Kerouac remembered Whalen stopping by in January 2006 to eagerly ask when he could resume his seasonal work. “He didn’t have a goatee in the off season,” Kerouac said. “But he’d grow it to do the Uncle Sam thing. It lent him an air of authenticity.”

With a Telegraph reporter by his side on April 15, 2005 – the deadline for filing tax returns – Whalen empathized with a man who yelled from his truck a vulgar phrase that would be anatomically impossible to perform.

“I’m not too keen on the U.S. government, either,” Whalen said. “I’m a patriot. I love this country. I just can’t believe we’ve done wrong over the years.”

He believed the government robbed the American Indians of their land and has continued to wrong citizens.

Whalen acted with compassion and generosity, his sister said. He didn’t hesitate to help someone with a heavy package or give a ride to the most unseemly hitchhiker, she said.

Whalen MacKenzie took her brother into her Conway home 12 years ago. He had arrived from New Jersey broke, divorced and without hope of re-establishing employment in his profession.

The printing presses that he could rebuild from scratch had all slowly become digitally integrated, and the market itself shrunk, his sister said. First, his longtime employer in New Jersey, Rutherford Machinery, closed its doors, and soon other companies across the country no longer contracted Whalen to fly in and repair their machinery, she said.

“I asked him if he wanted to move back to New Jersey,” Whalen MacKenzie said. “He said, ‘No, I have friends up here now.’ He fell in love with New Hampshire.”

Whalen took on a variety of unglamorous and low-paying jobs once he settled in the Granite State.
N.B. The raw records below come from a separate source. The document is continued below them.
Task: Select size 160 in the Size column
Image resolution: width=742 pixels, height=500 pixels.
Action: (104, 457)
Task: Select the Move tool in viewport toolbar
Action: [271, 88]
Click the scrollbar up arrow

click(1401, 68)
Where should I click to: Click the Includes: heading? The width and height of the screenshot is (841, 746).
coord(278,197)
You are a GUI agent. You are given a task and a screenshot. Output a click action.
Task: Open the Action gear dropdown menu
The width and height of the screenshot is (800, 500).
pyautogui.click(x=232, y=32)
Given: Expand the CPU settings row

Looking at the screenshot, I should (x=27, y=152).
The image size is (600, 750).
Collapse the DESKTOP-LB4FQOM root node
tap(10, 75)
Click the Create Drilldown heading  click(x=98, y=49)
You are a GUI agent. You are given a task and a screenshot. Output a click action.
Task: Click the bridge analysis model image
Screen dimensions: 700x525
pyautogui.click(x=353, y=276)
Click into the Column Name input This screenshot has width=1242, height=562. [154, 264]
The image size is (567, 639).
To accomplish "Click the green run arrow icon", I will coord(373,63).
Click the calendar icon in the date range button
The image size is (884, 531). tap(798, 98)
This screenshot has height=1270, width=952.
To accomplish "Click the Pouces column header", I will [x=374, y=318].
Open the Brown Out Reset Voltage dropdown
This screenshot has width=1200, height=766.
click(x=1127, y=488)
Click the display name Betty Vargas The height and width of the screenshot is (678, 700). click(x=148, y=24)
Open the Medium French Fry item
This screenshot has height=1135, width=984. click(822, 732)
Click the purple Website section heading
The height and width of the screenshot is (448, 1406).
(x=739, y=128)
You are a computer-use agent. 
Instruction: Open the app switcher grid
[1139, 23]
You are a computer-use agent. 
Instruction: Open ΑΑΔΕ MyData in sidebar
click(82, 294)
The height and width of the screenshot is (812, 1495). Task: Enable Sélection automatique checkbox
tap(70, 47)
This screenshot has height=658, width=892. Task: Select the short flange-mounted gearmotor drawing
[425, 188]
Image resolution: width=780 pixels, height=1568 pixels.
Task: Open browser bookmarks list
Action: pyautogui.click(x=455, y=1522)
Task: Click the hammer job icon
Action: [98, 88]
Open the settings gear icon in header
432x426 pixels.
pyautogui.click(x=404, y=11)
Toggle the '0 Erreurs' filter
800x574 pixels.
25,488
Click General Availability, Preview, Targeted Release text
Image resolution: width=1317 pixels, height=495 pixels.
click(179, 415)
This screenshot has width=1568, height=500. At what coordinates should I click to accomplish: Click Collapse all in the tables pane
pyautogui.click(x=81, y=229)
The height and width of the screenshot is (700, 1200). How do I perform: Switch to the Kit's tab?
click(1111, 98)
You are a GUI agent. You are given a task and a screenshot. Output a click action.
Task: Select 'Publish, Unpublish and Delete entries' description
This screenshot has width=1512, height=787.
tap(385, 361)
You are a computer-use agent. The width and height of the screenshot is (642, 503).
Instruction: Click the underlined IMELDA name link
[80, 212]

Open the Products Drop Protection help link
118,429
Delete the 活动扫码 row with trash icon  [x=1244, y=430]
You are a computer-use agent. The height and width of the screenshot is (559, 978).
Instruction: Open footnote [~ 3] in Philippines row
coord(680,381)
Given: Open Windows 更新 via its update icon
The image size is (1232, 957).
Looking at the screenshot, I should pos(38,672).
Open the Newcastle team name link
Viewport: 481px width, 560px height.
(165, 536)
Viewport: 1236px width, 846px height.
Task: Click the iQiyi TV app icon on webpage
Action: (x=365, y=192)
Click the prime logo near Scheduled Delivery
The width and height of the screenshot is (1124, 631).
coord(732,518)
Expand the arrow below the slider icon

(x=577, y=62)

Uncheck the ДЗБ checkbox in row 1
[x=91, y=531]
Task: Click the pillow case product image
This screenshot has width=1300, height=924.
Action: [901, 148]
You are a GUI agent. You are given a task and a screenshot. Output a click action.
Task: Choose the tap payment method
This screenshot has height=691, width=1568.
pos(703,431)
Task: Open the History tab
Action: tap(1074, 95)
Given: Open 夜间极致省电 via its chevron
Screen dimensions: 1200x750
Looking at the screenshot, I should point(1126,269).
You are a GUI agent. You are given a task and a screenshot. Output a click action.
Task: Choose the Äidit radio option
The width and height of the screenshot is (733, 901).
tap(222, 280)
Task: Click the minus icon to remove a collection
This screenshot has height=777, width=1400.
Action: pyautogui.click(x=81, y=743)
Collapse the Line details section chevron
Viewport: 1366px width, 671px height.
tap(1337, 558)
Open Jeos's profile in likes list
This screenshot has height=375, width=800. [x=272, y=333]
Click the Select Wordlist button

He worked for construction crews, factories and telemarketing firms. He sold food at Holman Stadium.

“Whatever he could find,” his sister said. “He would never ask for help until the last minute. He tried to stay independent as long as he could.”

Whalen never complained about his inability to land a steady paycheck and put a positive spin on his station in life, she said.

He was intelligent but never flaunted his book smarts, she said. He once turned down an offer to join Mensa International – the high-IQ society – because he thought its members were boring, she said.

Whalen MacKenzie last saw her brother not long ago. He visited her Conway home, and she brought him to an L.L. Bean store so he could return a pair of slippers.

His brother Ken had given him money for the slippers, but they didn’t fit. Whalen got another pair that was $10 cheaper. His sister encouraged him to buy something else, but he insisted he would mail his brother the money.

“He told me that extra 10 dollars wouldn’t be right,” Whalen MacKenzie said. “He gave it back to Ken. He was very satisfied with what he had in life. He never wanted any more. His spirit couldn’t be crushed.”

Whalen leaves behind a 25-year-old son, Richard, and three younger siblings. He will be cremated, and a service will be held later in his native New Jersey.

He wished for his ashes to be spread in Ireland and Germany to honor his Irish-German descent, but his family is unsure if they’ll be able to meet his request.

“Longevity is not big in our family,” his sister said. “I think he knew that and tried to cram as much living in the years God gave him.”